I have a created two dataframes in pyspark from my hive table as:
data1 = spark.sql("""
SELECT ID, MODEL_NUMBER, MODEL_YEAR ,COUNTRY_CODE
from MODEL_TABLE1 where COUNTRY_CODE in ('IND','CHN','USA','RUS','AUS')
""");
each country is having millions of unique ID in alphanumeric format.
data2 = spark.sql("""
SELECT ID,MODEL_NUMBER, MODEL_YEAR, COUNTRY_CODE
from MODEL_TABLE2 where COUNTRY_CODE in ('IND','CHN')
""");
I want to join both of these dataframe using pyspark on ID column.
How can we re-partition our data so that its get distributed uniformly across the partitions.

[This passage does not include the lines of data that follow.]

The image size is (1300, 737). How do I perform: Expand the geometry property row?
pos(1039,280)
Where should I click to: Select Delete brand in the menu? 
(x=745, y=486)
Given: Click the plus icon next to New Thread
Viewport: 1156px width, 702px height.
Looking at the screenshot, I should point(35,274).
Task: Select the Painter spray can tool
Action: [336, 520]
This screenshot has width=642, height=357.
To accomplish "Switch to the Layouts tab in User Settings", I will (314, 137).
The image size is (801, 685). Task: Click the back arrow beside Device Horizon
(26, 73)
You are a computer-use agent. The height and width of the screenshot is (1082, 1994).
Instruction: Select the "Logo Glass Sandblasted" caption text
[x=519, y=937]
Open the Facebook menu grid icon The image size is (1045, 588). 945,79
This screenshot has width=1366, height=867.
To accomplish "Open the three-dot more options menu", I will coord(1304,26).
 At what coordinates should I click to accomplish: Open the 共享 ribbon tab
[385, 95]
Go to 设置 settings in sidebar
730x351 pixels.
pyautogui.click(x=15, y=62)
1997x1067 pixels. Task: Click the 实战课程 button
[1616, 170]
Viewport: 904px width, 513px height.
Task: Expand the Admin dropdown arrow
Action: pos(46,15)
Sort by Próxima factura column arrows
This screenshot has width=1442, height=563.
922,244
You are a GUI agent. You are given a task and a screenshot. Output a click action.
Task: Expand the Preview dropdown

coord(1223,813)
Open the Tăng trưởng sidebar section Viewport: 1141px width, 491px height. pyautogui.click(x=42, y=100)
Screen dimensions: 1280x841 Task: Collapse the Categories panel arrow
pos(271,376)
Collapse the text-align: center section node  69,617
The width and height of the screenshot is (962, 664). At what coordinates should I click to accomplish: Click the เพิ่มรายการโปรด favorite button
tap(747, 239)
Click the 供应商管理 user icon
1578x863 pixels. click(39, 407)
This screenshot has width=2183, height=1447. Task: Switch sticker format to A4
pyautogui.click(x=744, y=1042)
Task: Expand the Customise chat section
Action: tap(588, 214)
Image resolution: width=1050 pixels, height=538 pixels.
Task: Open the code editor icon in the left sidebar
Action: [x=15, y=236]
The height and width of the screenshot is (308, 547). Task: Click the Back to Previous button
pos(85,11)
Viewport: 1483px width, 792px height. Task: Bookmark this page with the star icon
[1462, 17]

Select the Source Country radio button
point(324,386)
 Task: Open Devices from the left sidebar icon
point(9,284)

Can i use below to reparation my data?
newdf1 = data2.repartition(100, "ID")
newdf2 = data2.repartition(100, "ID")
what would be the best way for partitioning so that join work faster?
As far as I know your approach repartition providing an ID column is correct. Consider the following as proof of concept using spark_partition_id() to get the corrresponding partition id:
import pandas as pd
import numpy as np
from pyspark.sql.functions import spark_partition_id
def create_dummy_data():
data = np.vstack([np.random.randint(0, 5, size=10),
np.random.random(10)])
df = pd.DataFrame(data.T, columns=["id", "values"])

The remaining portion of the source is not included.